(Collected data entries)

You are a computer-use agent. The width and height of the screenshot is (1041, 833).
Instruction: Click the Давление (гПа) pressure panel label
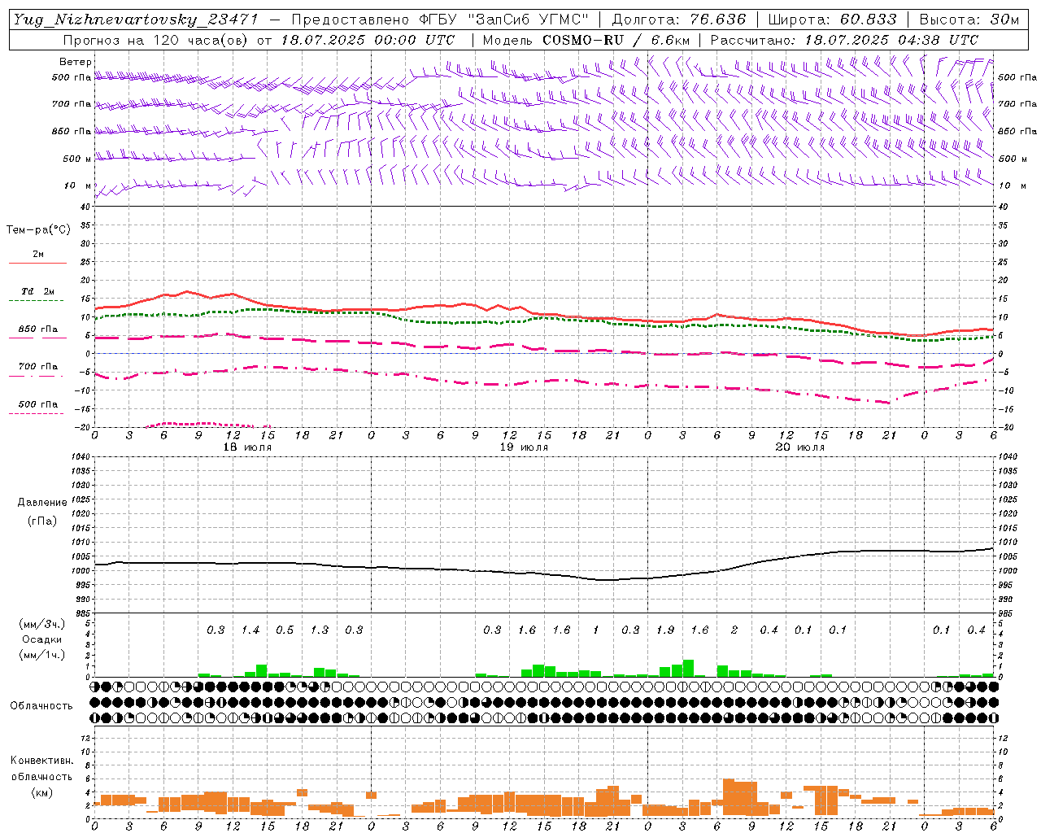(x=42, y=512)
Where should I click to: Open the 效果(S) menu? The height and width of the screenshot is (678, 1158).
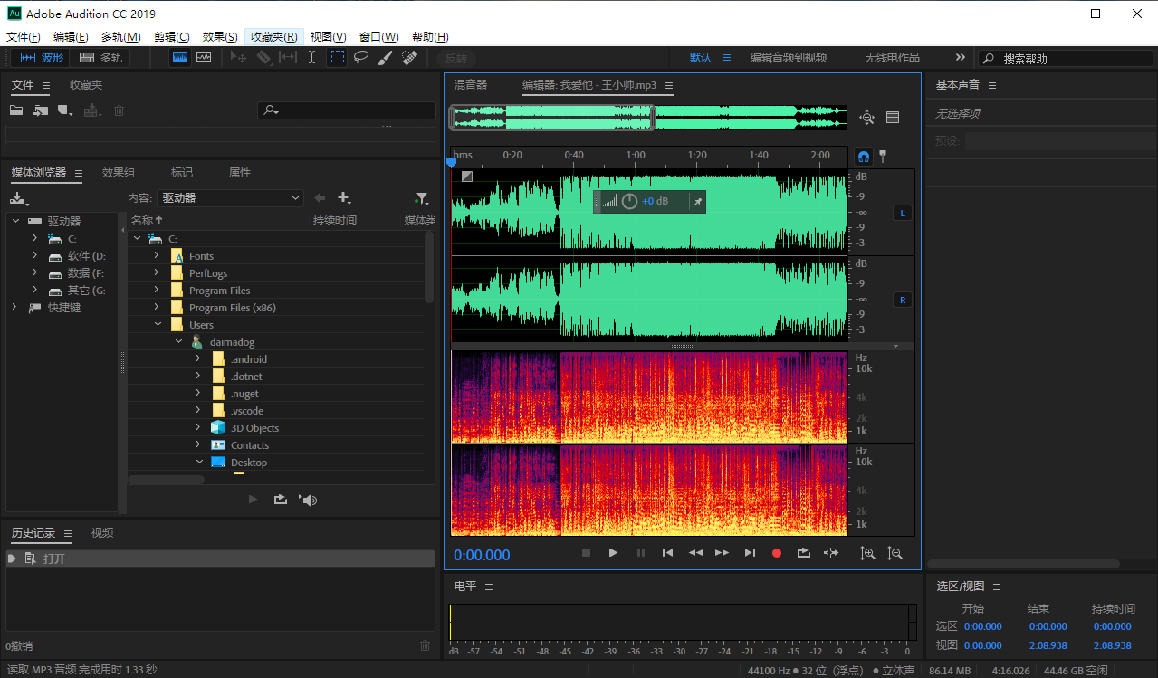[x=220, y=37]
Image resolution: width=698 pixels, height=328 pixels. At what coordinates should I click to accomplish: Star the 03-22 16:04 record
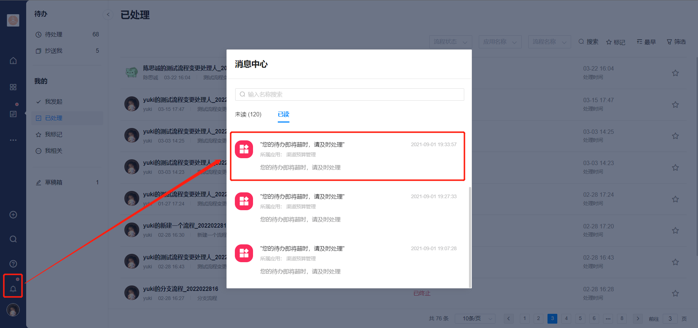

Activity:
Nothing but an exact copy of the data, without pictures, should be returned.

Output of the exercise:
You are a computer-use agent. The width and height of the screenshot is (1041, 833).
Instruction: Click the Давление (гПа) pressure panel label
(x=42, y=512)
Where should I click to: Open the 效果(S) menu? The height and width of the screenshot is (678, 1158).
[x=220, y=37]
Image resolution: width=698 pixels, height=328 pixels. At what coordinates should I click to accomplish: Star the 03-22 16:04 record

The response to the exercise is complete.